| Texte fourni |

>>>>>

Bruno Néouze, avocat au cabinet Racine.
© DR

Le partage de la valeur dans la chaîne agroalimentaire est à l’ordre du jour, que ce soit dans le cadre des états généraux de l’alimentation réunis par le gouvernement ou dans celui de la consultation pour une chaîne d’approvisionnement équitable lancée par le commissaire Phil Hogan (voir LMH n° 373 p. 14). Celui-ci, reprenant les travaux du groupe de travail sur les marchés agricoles, prône le renforcement du rôle des groupements de producteurs et se réfère aux mécanismes de partage de valeurs prévus dans le secteur du sucre, visant, selon une note de la DG Agri, à « mieux relier les prix à la production aux prix en aval et pouvant couvrir à la fois les bénéfices et les pertes potentiels ». De quoi s’agit-il ?

<<<<<

| Section des données |
>>>>>

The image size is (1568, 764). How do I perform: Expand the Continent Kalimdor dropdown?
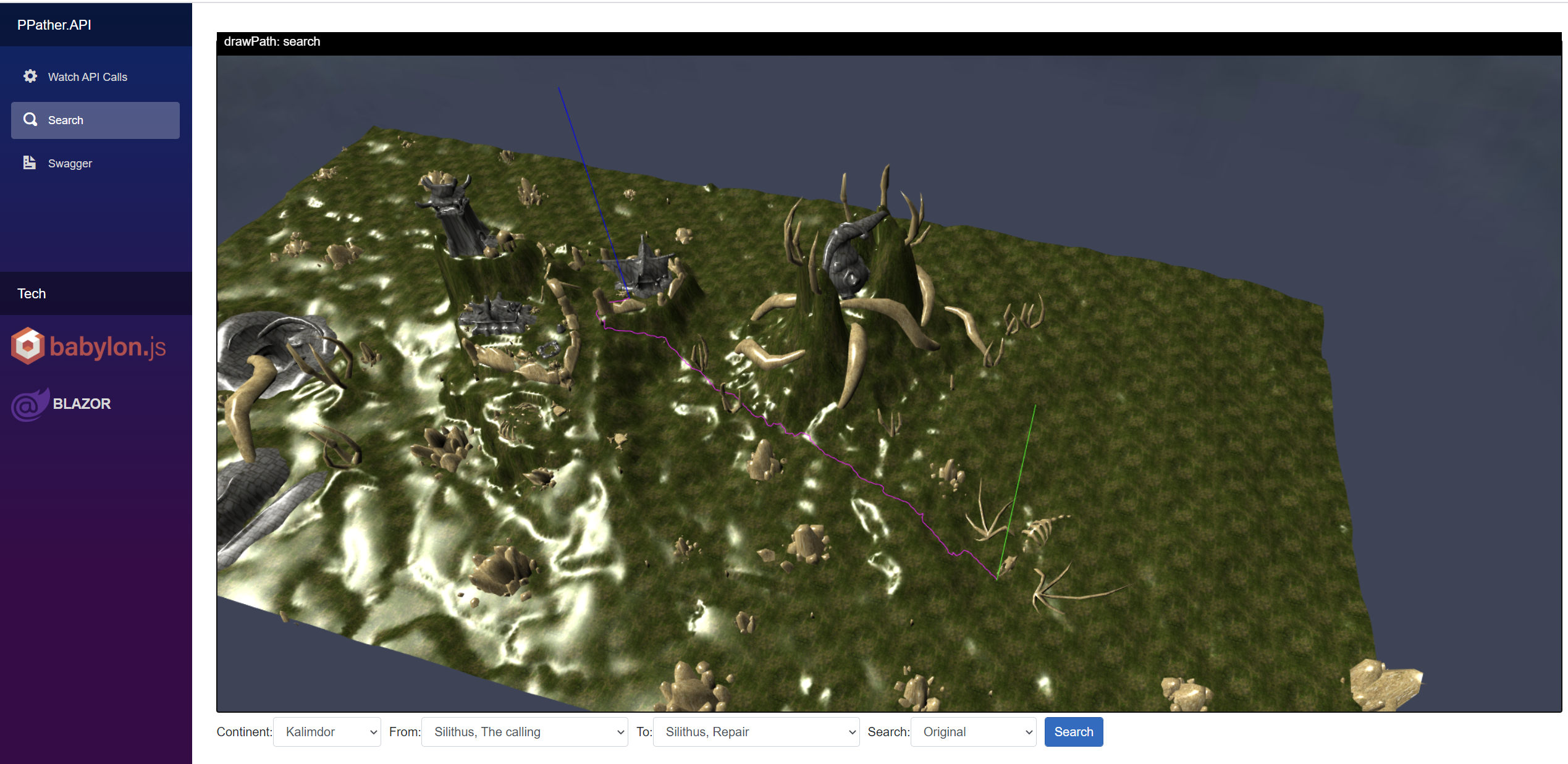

<<<<<

| Travail à faire |
(1) Relevez toutes les actions que le texte sur le partage de la valeur attribue au commissaire Phil Hogan.
(2) Recopiez sans rien changer le passage du texte sur le partage de la valeur qui s'ouvre sur les mots contenant « Le partage de » et se clôt sur « De quoi s’agit-il ? ».

| Réponses par consigne |
(1)
- Il a lancé la consultation pour une chaîne d'approvisionnement équitable.
- Il reprend les travaux du groupe de travail sur les marchés agricoles.
- Il prône le renforcement du rôle des groupements de producteurs.
- Il se réfère aux mécanismes de partage de valeurs prévus dans le secteur du sucre.

(2)
Le partage de la valeur dans la chaîne agroalimentaire est à l’ordre du jour, que ce soit dans le cadre des états généraux de l’alimentation réunis par le gouvernement ou dans celui de la consultation pour une chaîne d’approvisionnement équitable lancée par le commissaire Phil Hogan (voir LMH n° 373 p. 14). Celui-ci, reprenant les travaux du groupe de travail sur les marchés agricoles, prône le renforcement du rôle des groupements de producteurs et se réfère aux mécanismes de partage de valeurs prévus dans le secteur du sucre, visant, selon une note de la DG Agri, à « mieux relier les prix à la production aux prix en aval et pouvant couvrir à la fois les bénéfices et les pertes potentiels ». De quoi s’agit-il ?